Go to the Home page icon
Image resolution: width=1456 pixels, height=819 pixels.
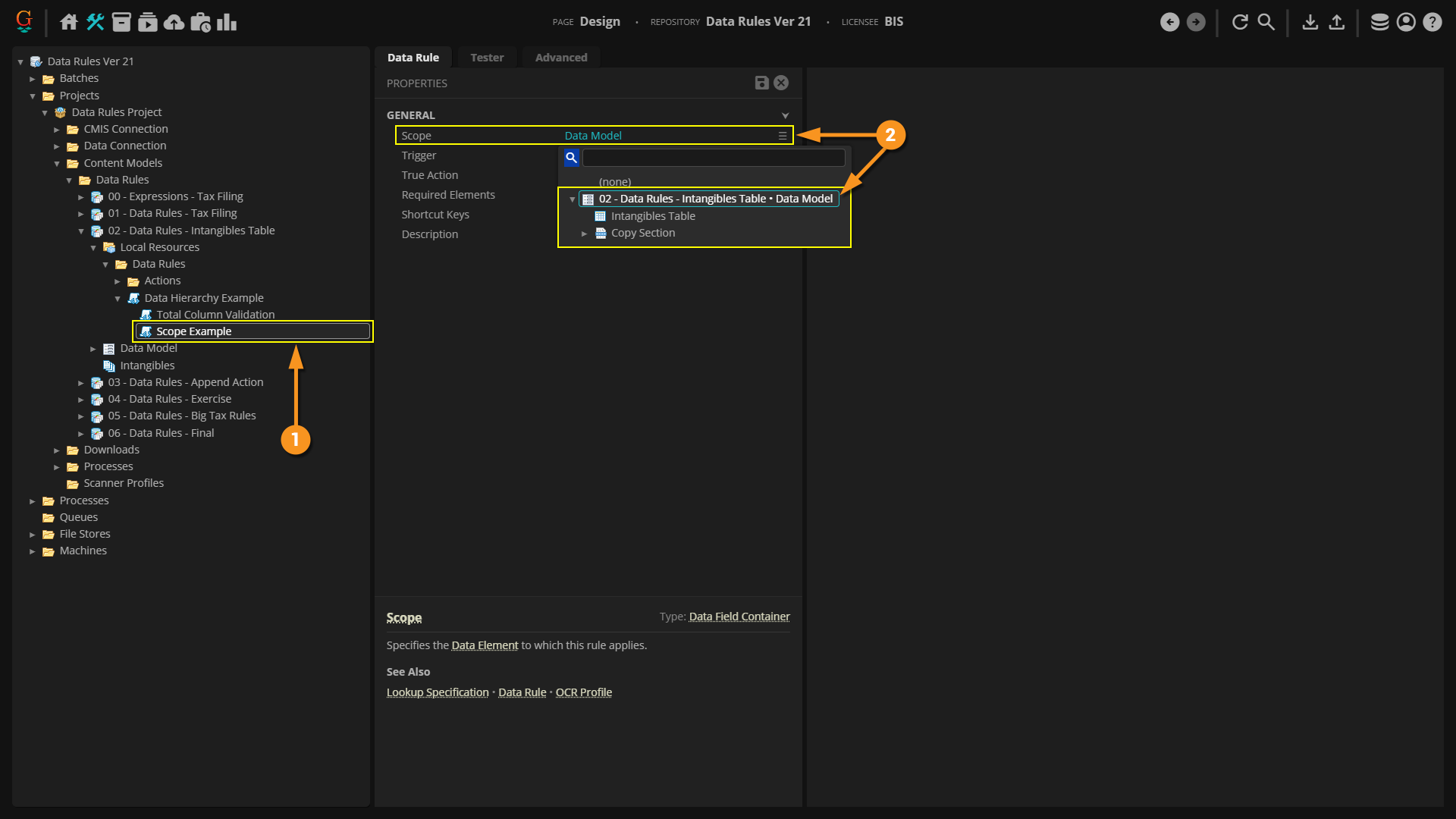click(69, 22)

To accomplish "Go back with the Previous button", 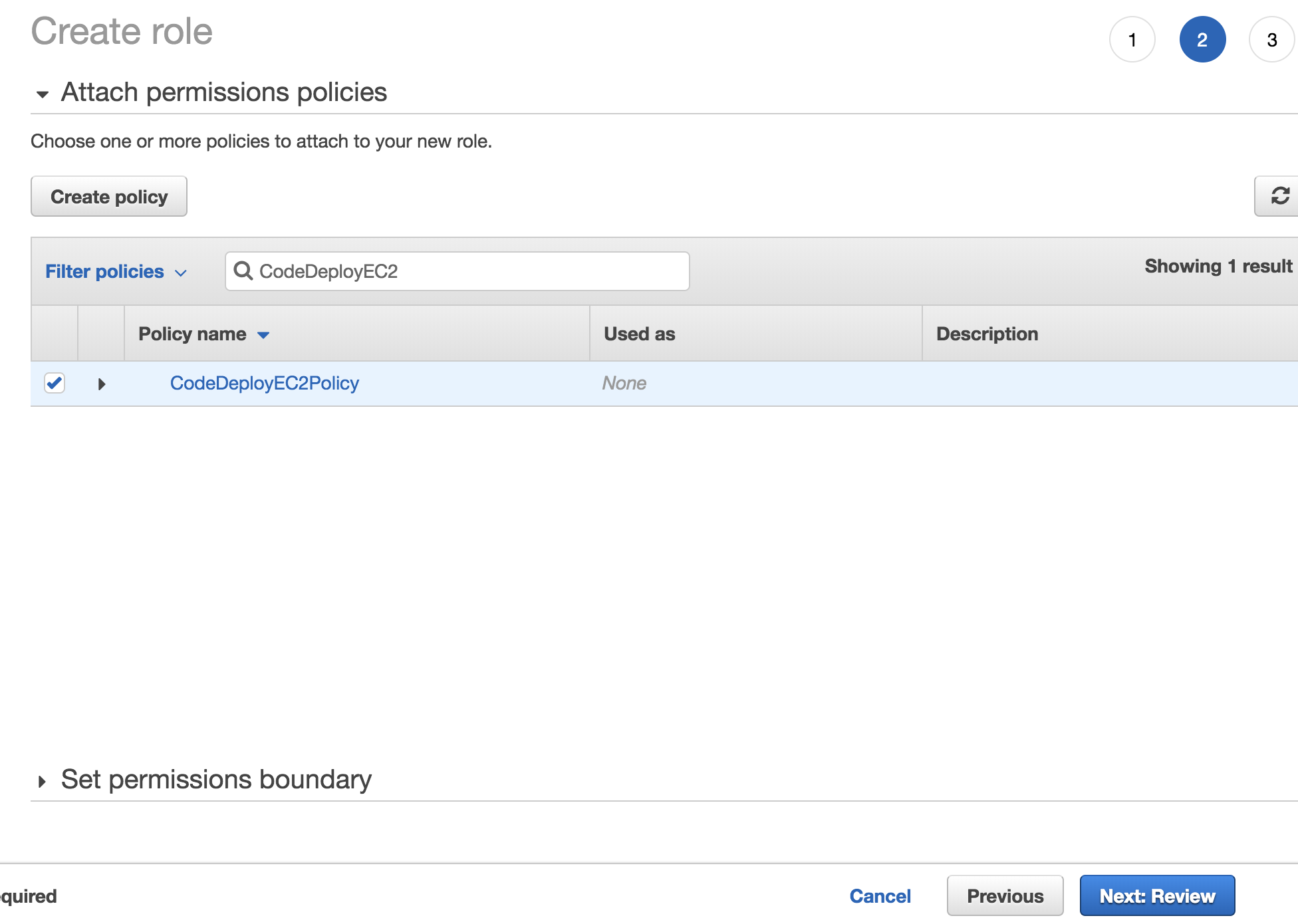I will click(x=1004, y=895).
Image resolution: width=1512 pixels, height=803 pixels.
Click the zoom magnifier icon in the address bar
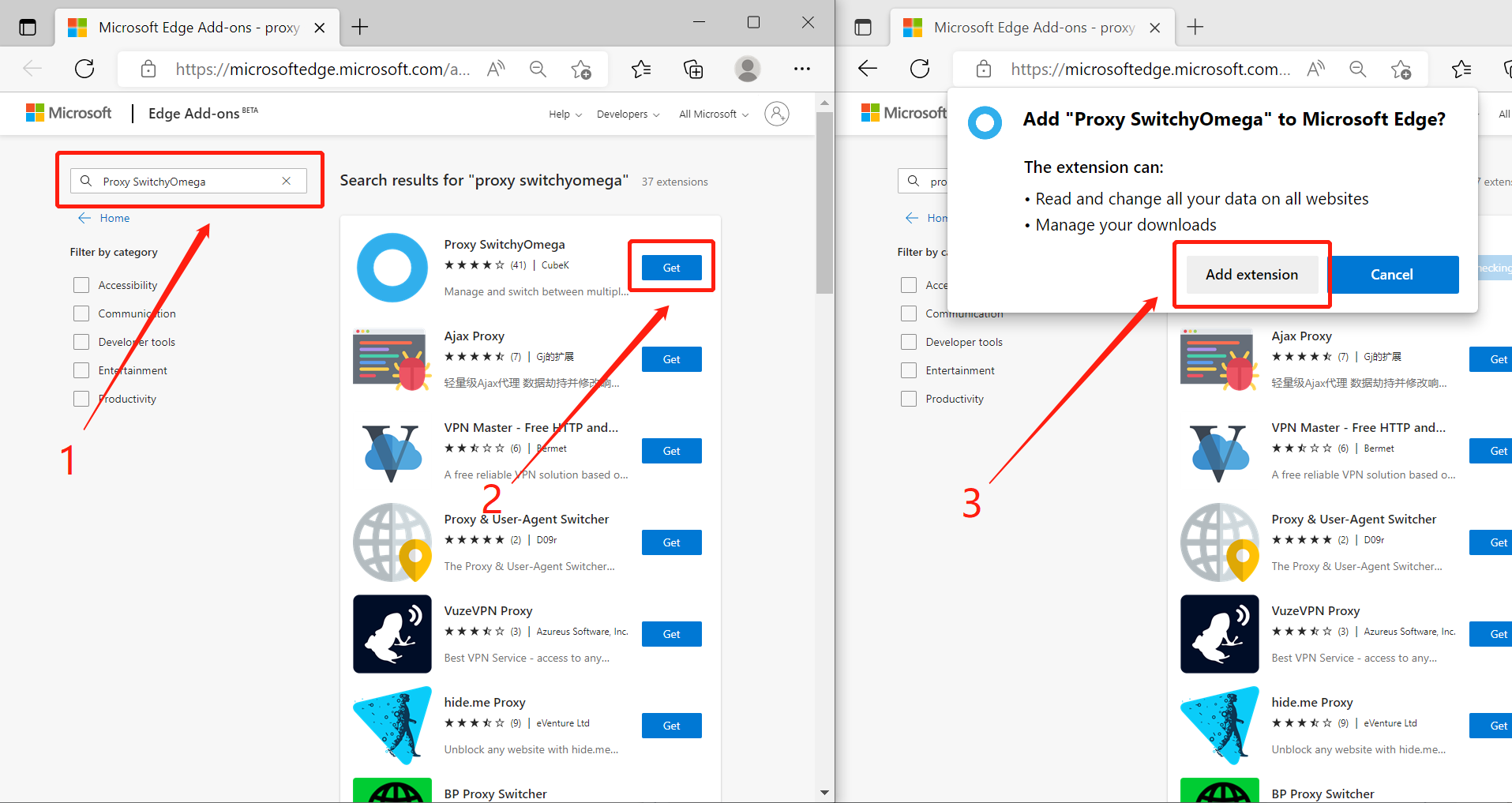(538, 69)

::::::

▸ DIRECTIONS
Quote exactly, and only, the lines from the line containing "Image resolution: width=1512" through the final line of the records above, both included, omitting any pictures.

▸ THE ANSWER
Image resolution: width=1512 pixels, height=803 pixels.
Click the zoom magnifier icon in the address bar
(538, 69)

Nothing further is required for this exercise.